> _Requirement_:
Please repeat the rows from the line with "Click the (バッテリIP56) text" to the line with "tap(398, 352)", changing "green checkmark" to "blue checkmark" and keeping everything else the same.

> _Source records_:
--
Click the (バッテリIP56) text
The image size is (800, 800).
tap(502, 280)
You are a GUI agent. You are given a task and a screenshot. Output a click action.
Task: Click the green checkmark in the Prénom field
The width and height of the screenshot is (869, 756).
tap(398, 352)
--
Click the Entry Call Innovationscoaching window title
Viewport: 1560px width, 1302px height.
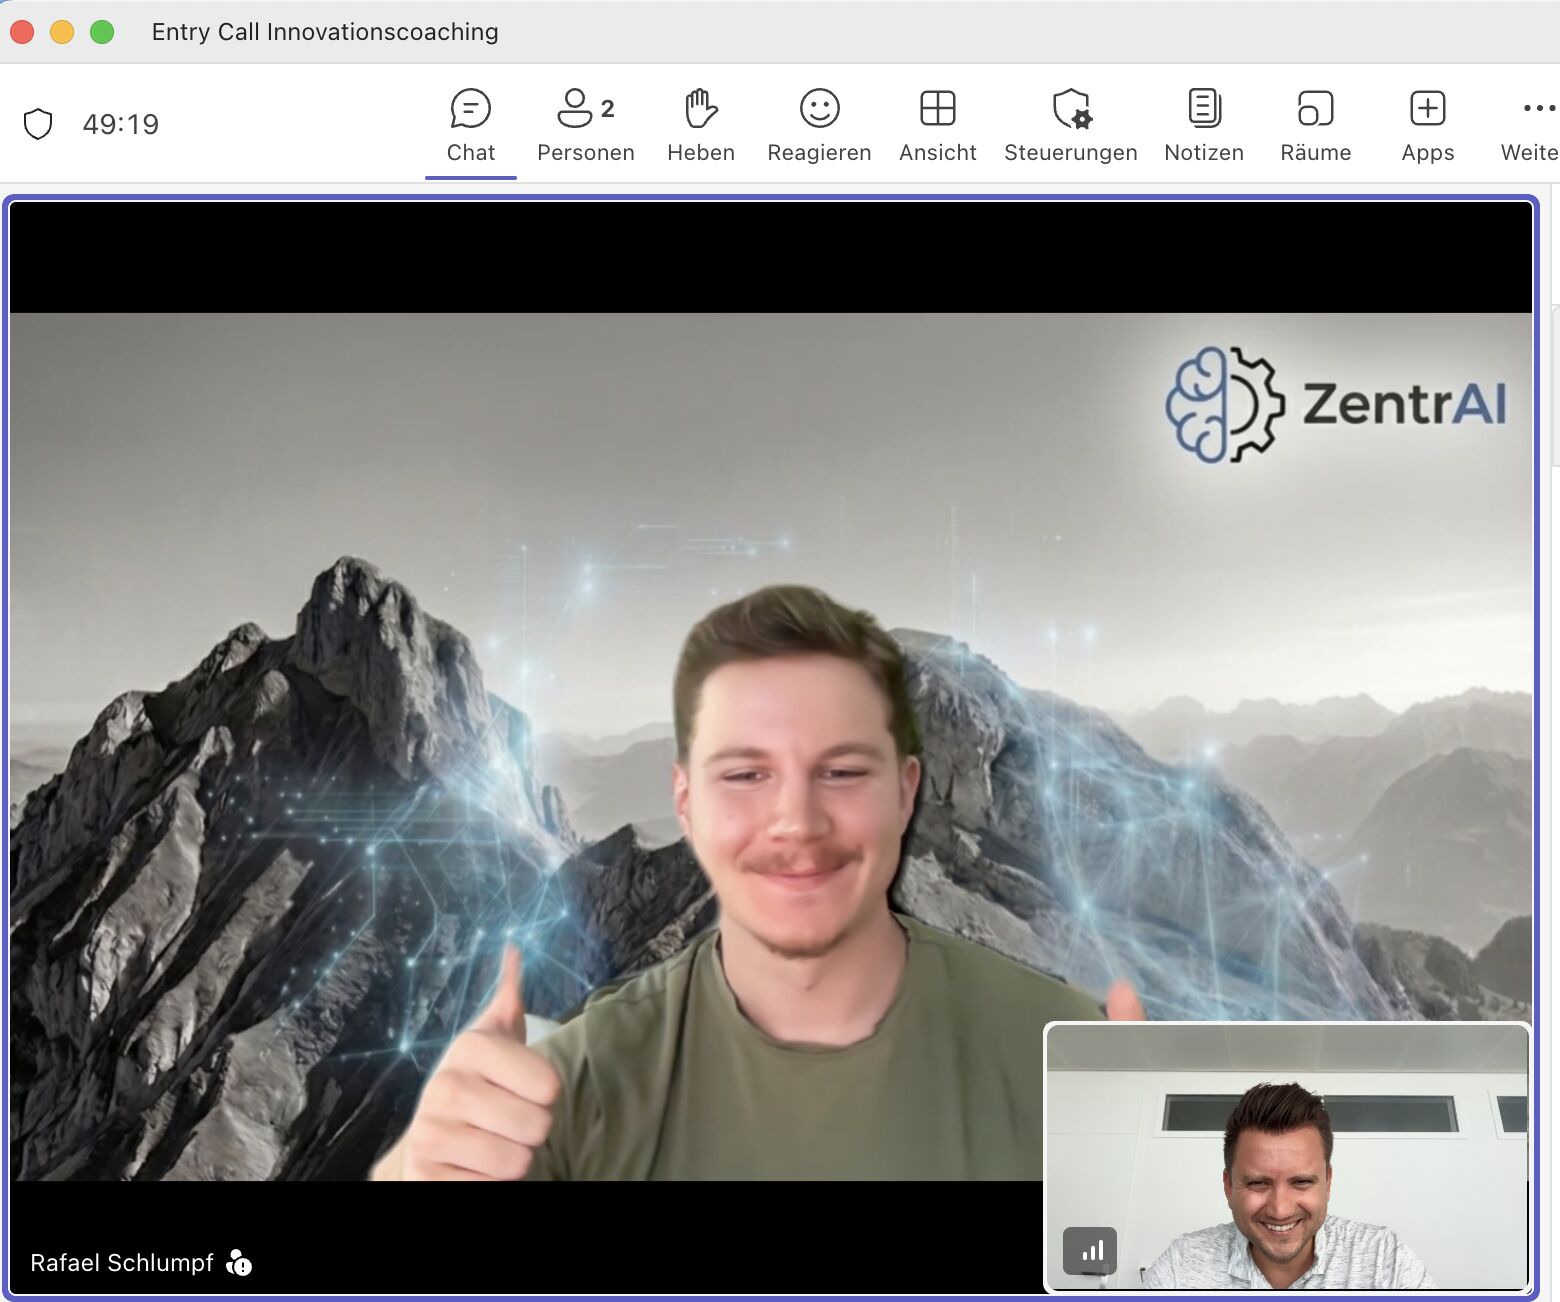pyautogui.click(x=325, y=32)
--
> _Exercise result_:
Click the (バッテリIP56) text
The image size is (800, 800).
tap(502, 280)
You are a GUI agent. You are given a task and a screenshot. Output a click action.
Task: Click the blue checkmark in the Prénom field
The width and height of the screenshot is (869, 756).
tap(398, 352)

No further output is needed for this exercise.